Workload reduction

RSNA2020

28 November 2020

Authors

Sara Romero Martín et al

Using autonomous AI to reduce the workload of breast cancer screening with breast tomosynthesis: a retrospective validation

Sara Romero Martín, Jose Luis Raya Povedano, Esperanza Elías Cabot, Albert Gubern-Merida, Alejandro Rodríguez-Ruiz, Marina Álvarez Benito

Purpose:

To determine the impact of using an artificial intelligence (AI) system to autonomously read a large fraction of breast tomosynthesis (DBT) screening exams in terms of workload reduction, recall rate and sensitivity of screening.

Materials and Methods:

A consecutive cohort of DBT screening exams was retrospectively collected from a previous trial study (Cordoba Tomosynthesis Trial) comparing DBT to digital mammography (DM). Each DBT screening exam was single read with access to the synthetic mammogram. The cohort included 12470 examinations with 87 cancer (77 detected at screening during the trial with either DBT or DM alone, 10 interval cancers). All the DBT exams were processed by an AI system (Transpara, ScreenPoint Medical), which categorizes them on a scale 1-10 representing the likelihood of containing visible cancer (approximately 10% of screening volume is placed on each category). The hypothesis was that two groups of DBT exams could be created based on AI: exams with scores 1-7 (the least suspicious) would be excluded from human reading and automatically labeled as normal. Exams with scores 8-10 (more suspicious) would be single-read. Additionally, non-recalled exams by the single-reading process but with very high AI scores would also be automatically recalled.
Sensitivity, recall rate and workload (number of necessary human readings) were compared between the original reading and the autonomous AI-based scenario using a McNemar test.

Results:

During the original reading with DBT, 362 women were recalled (recall rate 2.90%) and 67 cancers were detected (sensitivity 77.0%).

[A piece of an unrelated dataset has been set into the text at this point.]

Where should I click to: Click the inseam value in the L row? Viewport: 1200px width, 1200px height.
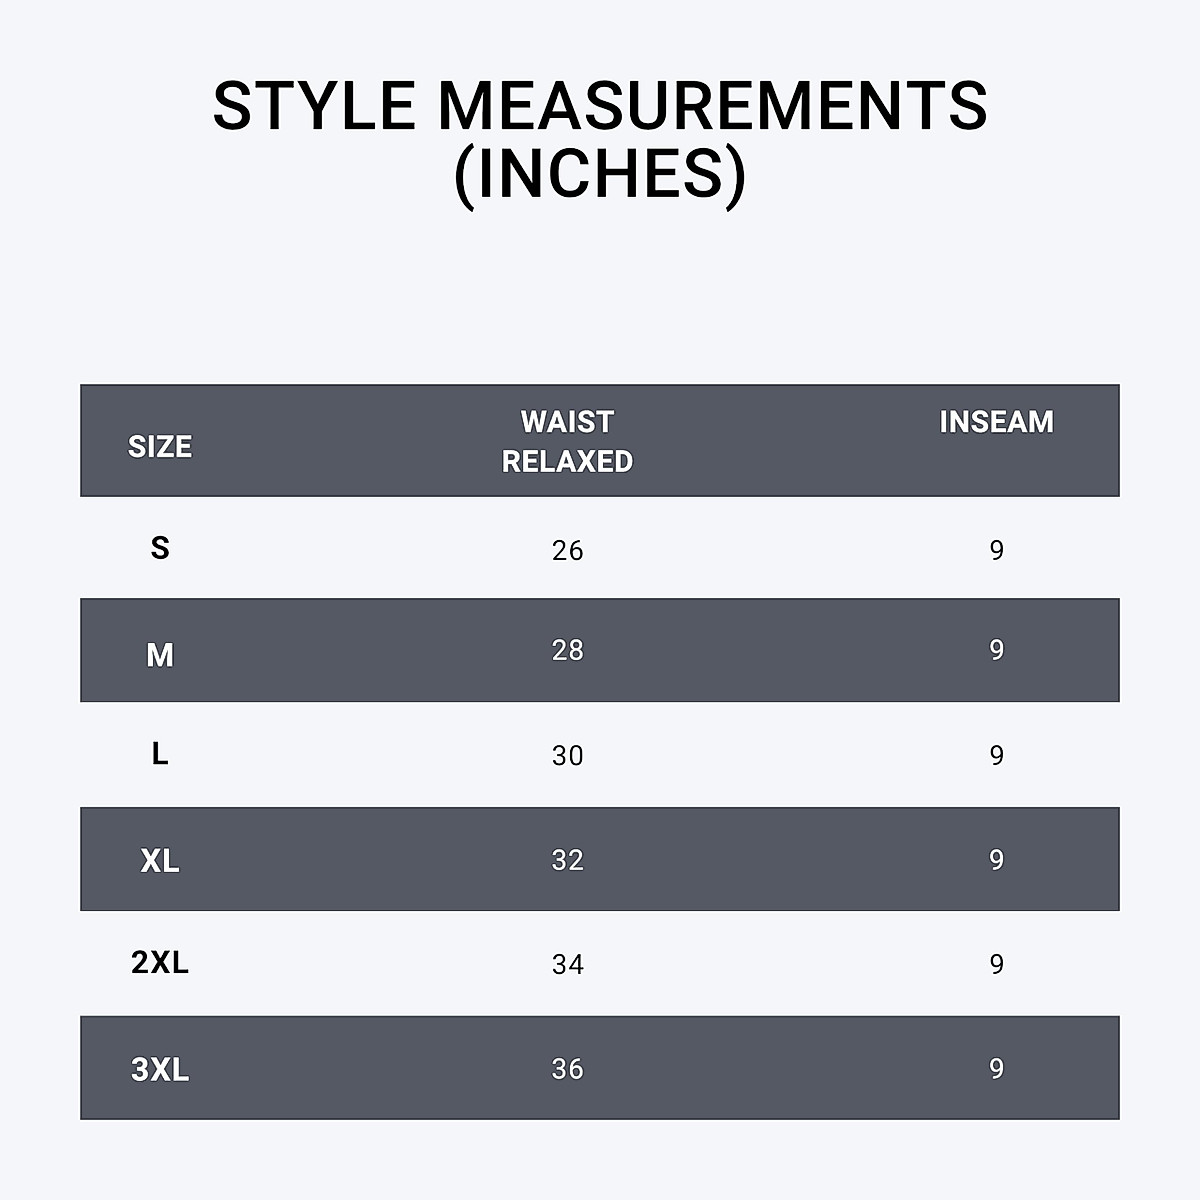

Using the autonomous AI-based scenario, 368 women would have been recalled (recall rate 2.95%, 95% CI = 2.66-3.26%, P=0.81), 69 cancers would have been detected (sensitivity 79.3%, 95% CI = 69.3-87.3%, P=0.62), and there would have been a workload reduction of 70.7% (only 3653/12470 screening DBT exams would have been read).

Conclusion:

Using AI to autonomously label a large fraction of DBT screening exams as normal without the involvement of radiologists could reduce screening workload by 70%, with minimal impact in recall rate and sensitivity.

Clinical relevance:

Screening programs with DBT can be labor-intensive because of the higher reading times of DBT in comparison with 2D mammography. AI-based strategies could aim to reduce workload without decreasing cancer detection rates.